4) Hardened inputs (because ZIPs and URLs are untrusted)
Clear11y has explicit guardrails in the implementation:
- Zip Slip protection + uncompressed-size limit:
src/scanner/services/zip_service.py - SSRF mitigation for live URL scans (block non-public destinations):
src/scanner/web/server.py
Tech stack
| Area | Choices |
|---|---|
| Core | Python 3.10+, FastAPI, Playwright, axe-core |
| Reports | HTML report generation (templating + JS UX) |
| Storage | SQLite for local, PostgreSQL for durable job history |
| Deployment | Docker container, GitHub Actions integration |
Key decisions
- Docker-first runtime: pin browsers and dependencies for repeatable results.
- Artifact-first scanning: ZIP input keeps the scan anchored to what you will deploy.
- Dual engines: axe for rules, plus keyboard testing for focus/navigation behavior.
- Schema-validated outputs: consolidated JSON is validated to stay stable for automation.
Tradeoffs
- Containerized scanning adds overhead compared to “just run a browser extension”.
- ZIP uploads require careful input limits and extraction hardening.
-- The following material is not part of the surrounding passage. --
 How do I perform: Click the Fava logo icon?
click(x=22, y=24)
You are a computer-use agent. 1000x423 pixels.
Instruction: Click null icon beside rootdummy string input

- Keyboard checks are slower because they are stateful and run sequentially.
Security and reliability
- ZIP extraction is hardened (path traversal checks + uncompressed size guard).
- Live URL scanning blocks non-public destinations to reduce SSRF risk.
- Results are generated from consolidated JSON so report generation failures can be isolated.
Testing and quality
- Unit and integration tests live under
tests/(including container scan integration coverage).
Outcomes
- You can gate deployments on a single deterministic scan of the real build artifact.
- Reports include screenshots and structured data, making a11y work actionable instead of “mysterious failures”.
- The same scan semantics run locally, in CI, and in a self-hosted API mode.